Anche se è un po’ più pacifico rispetto al passato, è basato su una sorta di equilibrio, per cui cerco di seguire sempre un certo schema o rigore nella mia testa. In passato, non sempre è stato così semplice, soprattutto da adolescente e post adolescente.
Avevo un rapporto molto conflittuale con il mio fisico che non partiva da nessuna concretezza ma da una questione psicologica su cui ho dovuto lavorare. Ho avuto bisogno di aiuto per risolverlo ma non è stato facile trovare quello giusto. Ne parlo perché mi auguro che possa essere d’aiuto a qualcuno il condividere la mia esperienza: nonostante il mio aspetto estetico da bionda, con gli occhi azzurri e atletica, non avevo la giusta percezione del mio corpo e ciò ha richiesto un percorso psicologico importante, faticoso e doloroso.

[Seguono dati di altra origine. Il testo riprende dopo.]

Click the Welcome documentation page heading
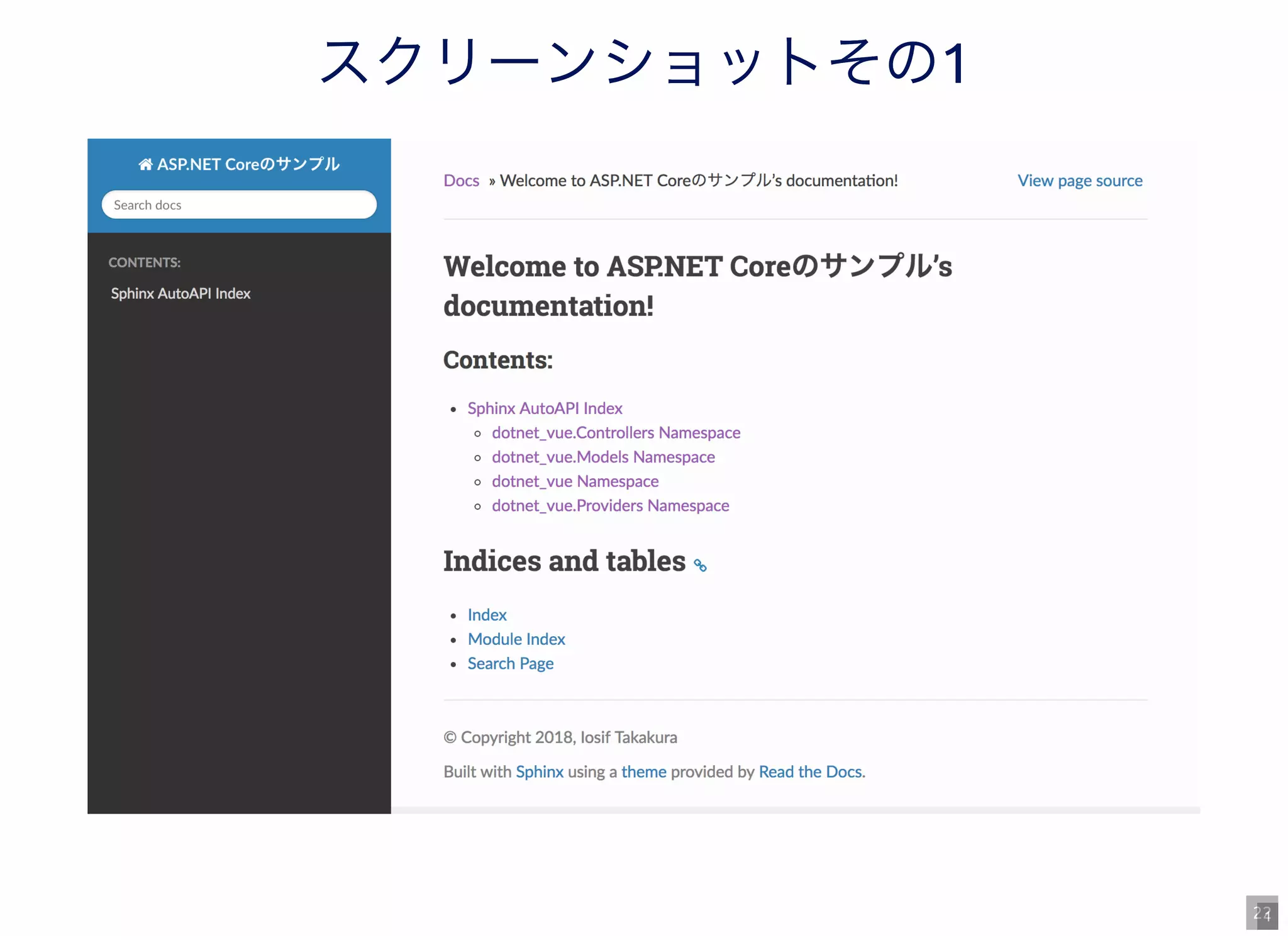The image size is (1288, 940). click(697, 286)
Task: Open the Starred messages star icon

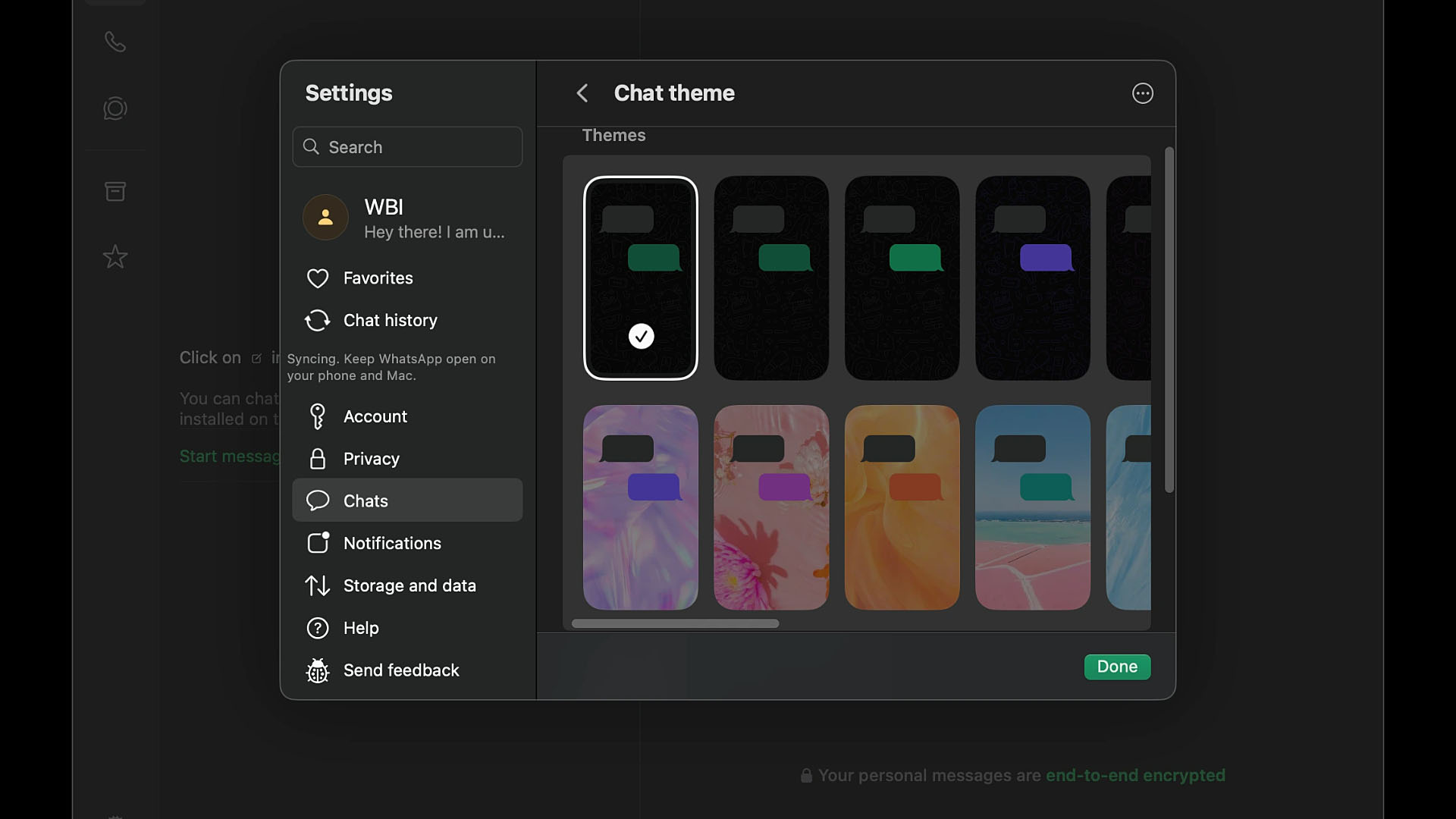Action: click(x=115, y=256)
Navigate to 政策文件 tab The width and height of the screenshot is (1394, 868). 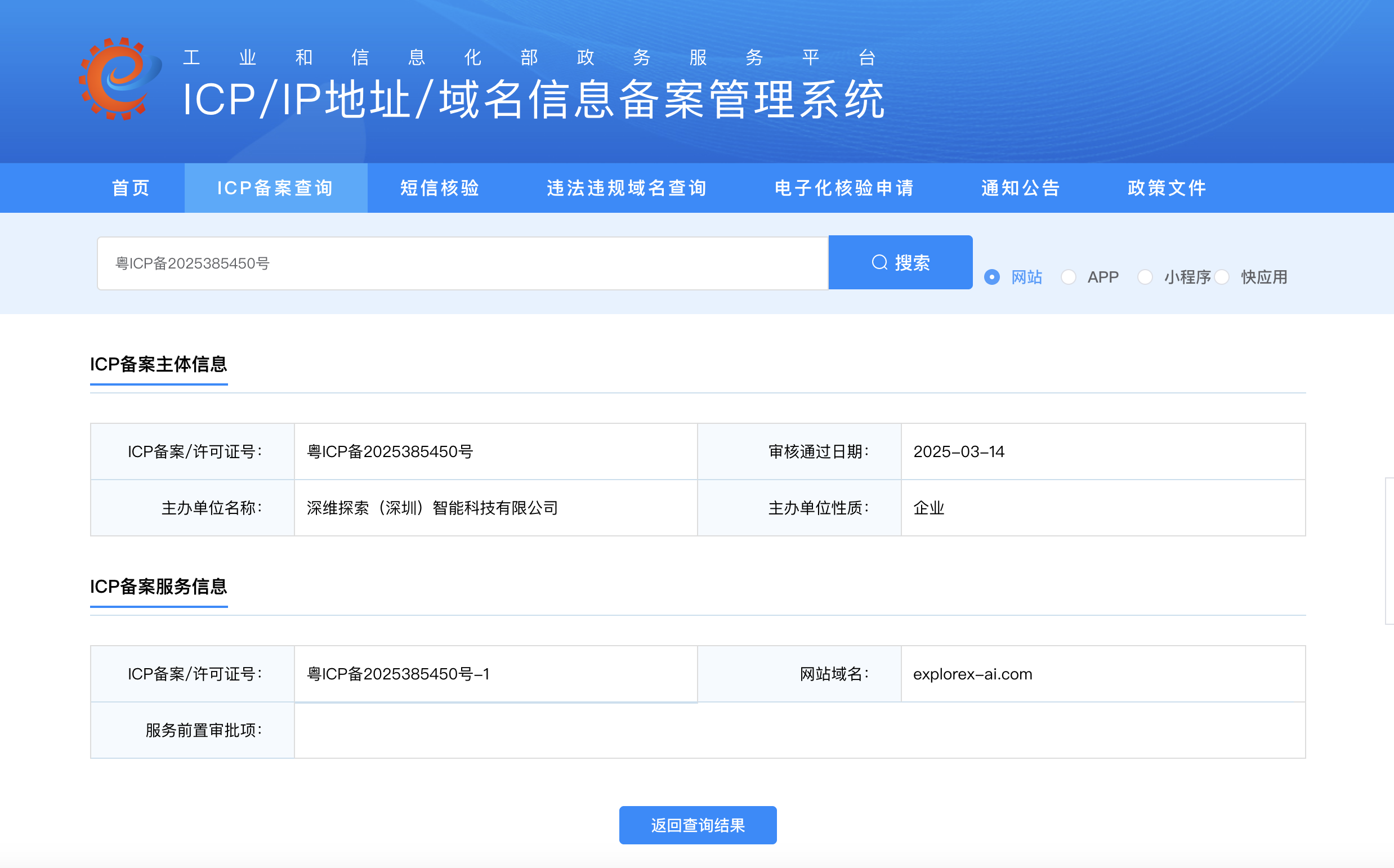coord(1167,189)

Dopo quella lunga parentesi, ho però come ricominciato a vivere una vita completamente diversa. Forse anche per questo non so dire se il mio aspetto fisico sia stato una condanna o un regalo: per molto tempo, non ho avuto di me la percezione che ne avevano gli altri. Percepirmi come sono mi ha dato anche quella libertà che mi mancava… e, professionalmente, ho la necessità di essere molto libera con il mio corpo senza sentirmi in difetto o dovermi giudicare.

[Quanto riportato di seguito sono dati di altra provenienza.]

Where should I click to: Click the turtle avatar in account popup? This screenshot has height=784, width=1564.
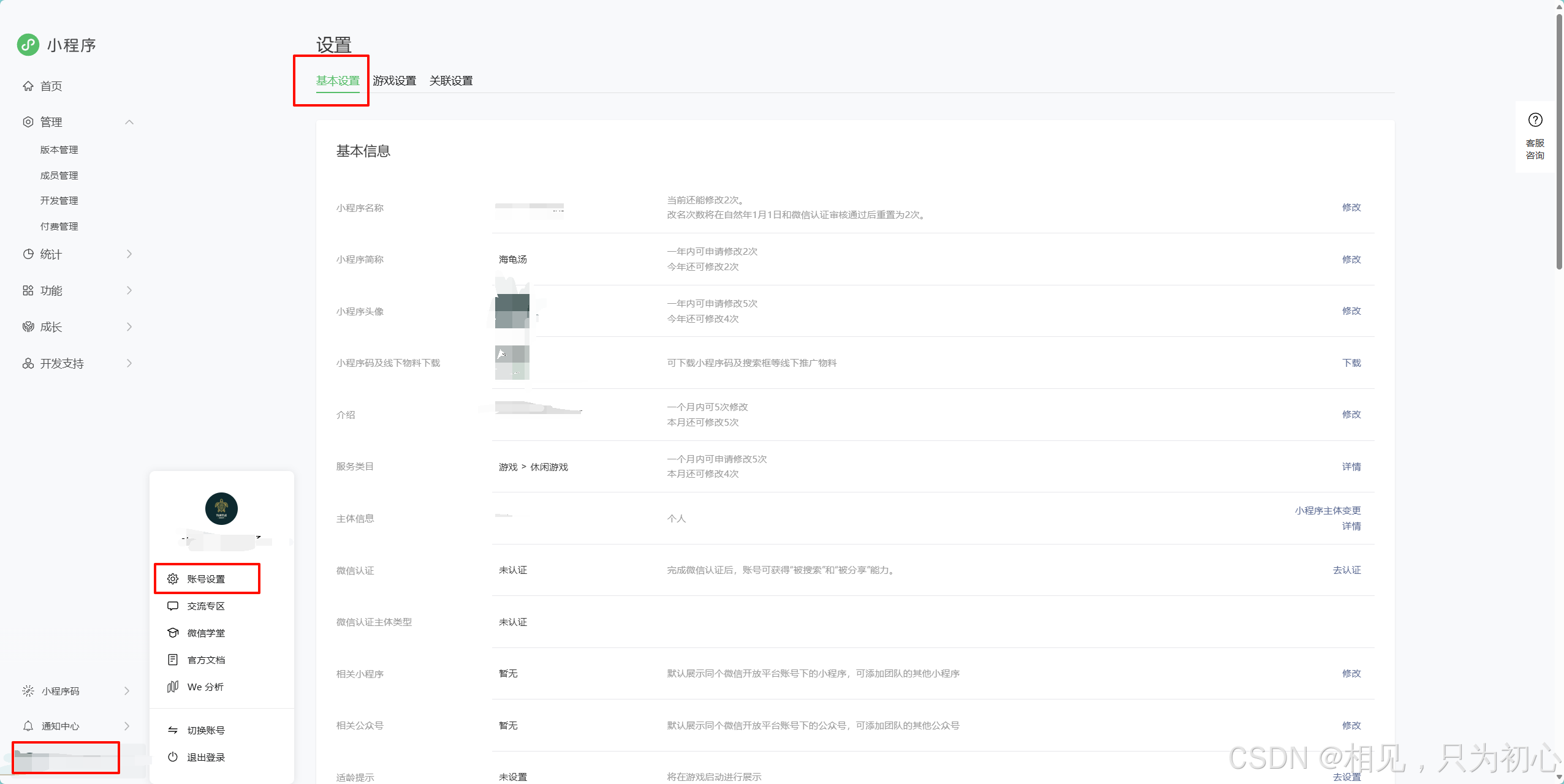pos(221,508)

L’entrare nuovamente in sintonia con il tuo corpo ti ha aiutata nelle relazioni con gli altri.
Si: è impossibile creare un rapporto sano con gli altri se non lo si ha con se stessi proprio perché misuri tutto in relazione alla frustrazione o alla contentezza che hai con il tuo corpo. Se non sei a posto con te stesso, tutto l’universo davanti a te va nella tua stessa direzione. È stato quindi fondamentale per me essere presente anche nei confronti degli altri, una presenza che è stata una conquista. Sembrava impossibile ma la notizia buona è che è invece possibile.
Sorridendo, non sei la prima Bassermann del cinema…
È vero, ho avuto un membro della mia famiglia paterna che ha avuto un ruolo molto importante in ambito cinematografico: lo zio di mia nonna. Si chiamava Albert Bassermann ed era decisamente molto più famoso di me: importante attore della prima metà del Novecento, ha lavorato anche con Alfred Hitchcock ed è stato candidato all’Oscar. Ma è l’unico ad aver lavorato nel mondo dello spettacolo: in famiglia sono tutti avvocati, salvo mia madre che è un’artista, una pittrice acquarellista. Forse ho preso da lei la componente artistica!